(Collected data)

= = =

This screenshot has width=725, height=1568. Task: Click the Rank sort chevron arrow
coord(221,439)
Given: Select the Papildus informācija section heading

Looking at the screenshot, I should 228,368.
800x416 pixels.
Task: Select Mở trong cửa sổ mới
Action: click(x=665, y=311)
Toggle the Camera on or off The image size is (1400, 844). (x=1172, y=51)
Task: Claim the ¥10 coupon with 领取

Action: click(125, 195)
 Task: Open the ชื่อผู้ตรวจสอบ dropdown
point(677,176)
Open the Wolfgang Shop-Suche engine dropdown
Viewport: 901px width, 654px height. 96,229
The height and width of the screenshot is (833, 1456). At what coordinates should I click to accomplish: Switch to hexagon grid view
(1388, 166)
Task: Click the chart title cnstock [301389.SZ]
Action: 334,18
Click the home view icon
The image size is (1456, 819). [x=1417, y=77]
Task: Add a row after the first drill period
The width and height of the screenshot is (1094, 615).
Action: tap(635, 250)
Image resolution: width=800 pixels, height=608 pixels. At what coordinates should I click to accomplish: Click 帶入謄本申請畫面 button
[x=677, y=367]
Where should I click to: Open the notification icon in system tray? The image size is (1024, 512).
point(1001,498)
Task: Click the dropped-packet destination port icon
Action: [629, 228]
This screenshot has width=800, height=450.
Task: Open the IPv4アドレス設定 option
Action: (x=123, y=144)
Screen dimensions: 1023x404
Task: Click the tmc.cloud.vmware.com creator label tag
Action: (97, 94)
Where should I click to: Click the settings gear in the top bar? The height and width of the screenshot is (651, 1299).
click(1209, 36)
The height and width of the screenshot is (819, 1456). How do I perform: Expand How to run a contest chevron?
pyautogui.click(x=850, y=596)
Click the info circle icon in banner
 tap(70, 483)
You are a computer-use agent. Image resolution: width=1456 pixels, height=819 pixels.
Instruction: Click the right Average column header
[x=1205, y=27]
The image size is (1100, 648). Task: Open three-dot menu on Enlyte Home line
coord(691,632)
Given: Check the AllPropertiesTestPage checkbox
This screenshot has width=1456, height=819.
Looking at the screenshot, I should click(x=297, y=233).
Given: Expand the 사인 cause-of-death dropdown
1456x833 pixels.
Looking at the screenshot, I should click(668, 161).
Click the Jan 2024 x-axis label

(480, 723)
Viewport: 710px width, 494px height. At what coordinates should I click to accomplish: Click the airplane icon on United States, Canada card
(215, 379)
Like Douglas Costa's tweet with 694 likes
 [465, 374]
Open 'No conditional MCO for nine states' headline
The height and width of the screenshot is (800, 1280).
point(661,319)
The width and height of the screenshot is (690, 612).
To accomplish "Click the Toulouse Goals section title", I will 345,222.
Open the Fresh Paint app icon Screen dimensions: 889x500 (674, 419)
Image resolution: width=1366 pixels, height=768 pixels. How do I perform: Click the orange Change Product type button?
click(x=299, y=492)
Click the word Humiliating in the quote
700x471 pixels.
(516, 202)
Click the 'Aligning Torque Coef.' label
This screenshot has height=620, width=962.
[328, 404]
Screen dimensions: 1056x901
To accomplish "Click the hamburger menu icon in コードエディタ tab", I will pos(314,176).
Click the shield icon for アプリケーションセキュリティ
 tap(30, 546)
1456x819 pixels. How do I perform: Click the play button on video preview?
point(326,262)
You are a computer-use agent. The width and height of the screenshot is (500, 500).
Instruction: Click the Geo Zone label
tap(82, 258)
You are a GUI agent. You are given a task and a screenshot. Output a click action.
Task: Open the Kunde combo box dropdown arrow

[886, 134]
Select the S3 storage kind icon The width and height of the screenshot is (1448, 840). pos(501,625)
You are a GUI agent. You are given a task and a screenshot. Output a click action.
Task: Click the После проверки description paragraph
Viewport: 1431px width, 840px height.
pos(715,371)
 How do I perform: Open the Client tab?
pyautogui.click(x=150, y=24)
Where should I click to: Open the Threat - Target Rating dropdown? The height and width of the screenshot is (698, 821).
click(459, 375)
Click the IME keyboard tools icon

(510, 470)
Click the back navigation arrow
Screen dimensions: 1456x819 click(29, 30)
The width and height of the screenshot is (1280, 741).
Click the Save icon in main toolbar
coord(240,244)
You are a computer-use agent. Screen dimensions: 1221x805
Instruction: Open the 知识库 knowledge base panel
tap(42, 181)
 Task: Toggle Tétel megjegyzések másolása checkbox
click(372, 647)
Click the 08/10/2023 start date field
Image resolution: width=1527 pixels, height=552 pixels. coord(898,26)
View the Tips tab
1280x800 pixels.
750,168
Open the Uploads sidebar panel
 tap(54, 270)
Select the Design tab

= = =

§ **GIVEN INSTRUCTION**: Lay out all of the rows above as a Markdown table with the columns No. and Line, giving each line its number and omitting blank lines.

§ **CORRECT RESPONSE**:
| No. | Line |
|---|---|
| 1 | This screenshot has width=725, height=1568. Task: Click the Rank sort chevron arrow |
| 2 | coord(221,439) |
| 3 | Given: Select the Papildus informācija section heading |
| 4 | Looking at the screenshot, I should 228,368. |
| 5 | 800x416 pixels. |
| 6 | Task: Select Mở trong cửa sổ mới |
| 7 | Action: click(x=665, y=311) |
| 8 | Toggle the Camera on or off The image size is (1400, 844). (x=1172, y=51) |
| 9 | Task: Claim the ¥10 coupon with 领取 |
| 10 | Action: click(125, 195) |
| 11 |  Task: Open the ชื่อผู้ตรวจสอบ dropdown |
| 12 | point(677,176) |
| 13 | Open the Wolfgang Shop-Suche engine dropdown |
| 14 | Viewport: 901px width, 654px height. 96,229 |
| 15 | The height and width of the screenshot is (833, 1456). At what coordinates should I click to accomplish: Switch to hexagon grid view |
| 16 | (1388, 166) |
| 17 | Task: Click the chart title cnstock [301389.SZ] |
| 18 | Action: 334,18 |
| 19 | Click the home view icon |
| 20 | The image size is (1456, 819). [x=1417, y=77] |
| 21 | Task: Add a row after the first drill period |
| 22 | The width and height of the screenshot is (1094, 615). |
| 23 | Action: tap(635, 250) |
| 24 | Image resolution: width=800 pixels, height=608 pixels. At what coordinates should I click to accomplish: Click 帶入謄本申請畫面 button |
| 25 | [x=677, y=367] |
| 26 | Where should I click to: Open the notification icon in system tray? The image size is (1024, 512). |
| 27 | point(1001,498) |
| 28 | Task: Click the dropped-packet destination port icon |
| 29 | Action: [629, 228] |
| 30 | This screenshot has width=800, height=450. |
| 31 | Task: Open the IPv4アドレス設定 option |
| 32 | Action: (x=123, y=144) |
| 33 | Screen dimensions: 1023x404 |
| 34 | Task: Click the tmc.cloud.vmware.com creator label tag |
| 35 | Action: (97, 94) |
| 36 | Where should I click to: Click the settings gear in the top bar? The height and width of the screenshot is (651, 1299). |
| 37 | click(1209, 36) |
| 38 | The height and width of the screenshot is (819, 1456). How do I perform: Expand How to run a contest chevron? |
| 39 | pyautogui.click(x=850, y=596) |
| 40 | Click the info circle icon in banner |
| 41 |  tap(70, 483) |
| 42 | You are a computer-use agent. Image resolution: width=1456 pixels, height=819 pixels. |
| 43 | Instruction: Click the right Average column header |
| 44 | [x=1205, y=27] |
| 45 | The image size is (1100, 648). Task: Open three-dot menu on Enlyte Home line |
| 46 | coord(691,632) |
| 47 | Given: Check the AllPropertiesTestPage checkbox |
| 48 | This screenshot has width=1456, height=819. |
| 49 | Looking at the screenshot, I should click(x=297, y=233). |
| 50 | Given: Expand the 사인 cause-of-death dropdown |
| 51 | 1456x833 pixels. |
| 52 | Looking at the screenshot, I should click(668, 161). |
| 53 | Click the Jan 2024 x-axis label |
| 54 | (480, 723) |
| 55 | Viewport: 710px width, 494px height. At what coordinates should I click to accomplish: Click the airplane icon on United States, Canada card |
| 56 | (215, 379) |
| 57 | Like Douglas Costa's tweet with 694 likes |
| 58 |  [465, 374] |
| 59 | Open 'No conditional MCO for nine states' headline |
| 60 | The height and width of the screenshot is (800, 1280). |
| 61 | point(661,319) |
| 62 | The width and height of the screenshot is (690, 612). |
| 63 | To accomplish "Click the Toulouse Goals section title", I will 345,222. |
| 64 | Open the Fresh Paint app icon Screen dimensions: 889x500 (674, 419) |
| 65 | Image resolution: width=1366 pixels, height=768 pixels. How do I perform: Click the orange Change Product type button? |
| 66 | click(x=299, y=492) |
| 67 | Click the word Humiliating in the quote |
| 68 | 700x471 pixels. |
| 69 | (516, 202) |
| 70 | Click the 'Aligning Torque Coef.' label |
| 71 | This screenshot has height=620, width=962. |
| 72 | [328, 404] |
| 73 | Screen dimensions: 1056x901 |
| 74 | To accomplish "Click the hamburger menu icon in コードエディタ tab", I will pos(314,176). |
| 75 | Click the shield icon for アプリケーションセキュリティ |
| 76 |  tap(30, 546) |
| 77 | 1456x819 pixels. How do I perform: Click the play button on video preview? |
| 78 | point(326,262) |
| 79 | You are a computer-use agent. The width and height of the screenshot is (500, 500). |
| 80 | Instruction: Click the Geo Zone label |
| 81 | tap(82, 258) |
| 82 | You are a GUI agent. You are given a task and a screenshot. Output a click action. |
| 83 | Task: Open the Kunde combo box dropdown arrow |
| 84 | [886, 134] |
| 85 | Select the S3 storage kind icon The width and height of the screenshot is (1448, 840). pos(501,625) |
| 86 | You are a GUI agent. You are given a task and a screenshot. Output a click action. |
| 87 | Task: Click the После проверки description paragraph |
| 88 | Viewport: 1431px width, 840px height. |
| 89 | pos(715,371) |
| 90 |  How do I perform: Open the Client tab? |
| 91 | pyautogui.click(x=150, y=24) |
| 92 | Where should I click to: Open the Threat - Target Rating dropdown? The height and width of the screenshot is (698, 821). |
| 93 | click(459, 375) |
| 94 | Click the IME keyboard tools icon |
| 95 | (510, 470) |
| 96 | Click the back navigation arrow |
| 97 | Screen dimensions: 1456x819 click(29, 30) |
| 98 | The width and height of the screenshot is (1280, 741). |
| 99 | Click the Save icon in main toolbar |
| 100 | coord(240,244) |
| 101 | You are a computer-use agent. Screen dimensions: 1221x805 |
| 102 | Instruction: Open the 知识库 knowledge base panel |
| 103 | tap(42, 181) |
| 104 |  Task: Toggle Tétel megjegyzések másolása checkbox |
| 105 | click(372, 647) |
| 106 | Click the 08/10/2023 start date field |
| 107 | Image resolution: width=1527 pixels, height=552 pixels. coord(898,26) |
| 108 | View the Tips tab |
| 109 | 1280x800 pixels. |
| 110 | 750,168 |
| 111 | Open the Uploads sidebar panel |
| 112 |  tap(54, 270) |
| 113 | Select the Design tab |